I am trying to model a process in which each datapoint is generated sequentially, so the current observation depends on the last one. Some example data could look like,
A = [4.5, 5, 6, 5.5, 8, 0, 0, 0, 0, 3, 2.3, 4.5]
B = [4.5, 5, 6, 5.5, 8, 0, 0, 0, 0, 0, 0, 0]
C = [0, 0, , 0, 0, 0, 0, 0, 0, 2.9, 2.2, 4.4]
the goal is to identify which objects have very similar observations. In the above case, A and B would be identified as being very similar, and A and C likewise.
My go-to solution was to fit a Gaussian Mixture Model, however the simple model does not take into account that the current observation depends on the last. This is also very evident from preliminary results, in which the following kind of combination is identified as being very similar,
B = [4.5, 5, 6, 5.5, 8, 0, 0, 0, 0, 0, 0, 0]

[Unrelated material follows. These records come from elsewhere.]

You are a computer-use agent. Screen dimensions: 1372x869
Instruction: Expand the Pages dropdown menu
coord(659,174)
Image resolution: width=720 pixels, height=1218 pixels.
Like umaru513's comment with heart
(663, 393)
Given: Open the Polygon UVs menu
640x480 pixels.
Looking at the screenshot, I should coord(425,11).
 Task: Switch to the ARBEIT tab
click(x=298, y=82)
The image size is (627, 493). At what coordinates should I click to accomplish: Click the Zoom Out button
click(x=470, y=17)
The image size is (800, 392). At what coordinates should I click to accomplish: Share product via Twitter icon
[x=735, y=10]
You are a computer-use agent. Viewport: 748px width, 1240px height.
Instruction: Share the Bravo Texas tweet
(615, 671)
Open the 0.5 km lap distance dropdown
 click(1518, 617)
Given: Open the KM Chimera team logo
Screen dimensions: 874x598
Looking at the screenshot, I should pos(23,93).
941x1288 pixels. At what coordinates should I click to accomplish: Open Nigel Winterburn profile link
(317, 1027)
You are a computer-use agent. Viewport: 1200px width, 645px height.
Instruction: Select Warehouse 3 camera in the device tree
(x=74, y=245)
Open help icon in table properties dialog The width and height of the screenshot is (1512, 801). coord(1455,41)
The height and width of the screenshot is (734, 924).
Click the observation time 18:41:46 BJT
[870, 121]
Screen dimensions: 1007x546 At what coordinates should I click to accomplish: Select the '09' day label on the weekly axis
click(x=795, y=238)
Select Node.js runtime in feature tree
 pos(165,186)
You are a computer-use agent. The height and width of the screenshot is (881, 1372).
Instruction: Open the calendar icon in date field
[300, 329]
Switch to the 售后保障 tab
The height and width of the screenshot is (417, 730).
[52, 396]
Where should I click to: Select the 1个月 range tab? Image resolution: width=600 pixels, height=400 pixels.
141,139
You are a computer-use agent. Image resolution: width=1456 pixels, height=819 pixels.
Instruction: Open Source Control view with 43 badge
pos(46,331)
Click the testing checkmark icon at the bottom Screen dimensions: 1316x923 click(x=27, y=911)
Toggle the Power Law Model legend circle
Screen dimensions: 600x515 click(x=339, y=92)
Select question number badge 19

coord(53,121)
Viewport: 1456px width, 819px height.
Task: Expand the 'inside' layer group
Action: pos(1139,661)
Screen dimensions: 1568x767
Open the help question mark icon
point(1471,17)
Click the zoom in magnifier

D = [0, 0, 0, 0, 8, 0, 0, 0, 0, 0, 3, 2]
and that should not be the case. And yes, I am aware that "being very similar" is a very vague definition, but I am asking this question mostly to get some ideas on how to go about the problem.
Is a mixture model even appropriate for this kind of analysis? If not, what are some alternatives? I think that it is really important any model takes into account the sequential nature of the data. Also,
If I missed any obvious previous posts on SE I apologise, I am still struggling a bit with the terminology and might have missed an obvious search term.
Cheers.
Update: Still trying to solve this problem. After some discussions on the Stan mailing list, I arrived at a model,
$$p(y_{2:T} | \theta, \mu, \sigma, beta) = \prod_{t \in 2:T} \sum_{k \in 1:K} \theta(k) \cdot \mathcal{N}\left(y(t) | \mu + \beta(k) \cdot y_{t-1}, \sigma\right) $$
So it has an autoregressive property. I'm not sure how well this model captures the signal, though. Early tests does not show very good results, so I'm not sure if the idea if worth following.
Another thought I got would be to calculate a similarity, or somehow encode the signal, so I can use a clustering algorithm instead. Any tips or suggestions on this?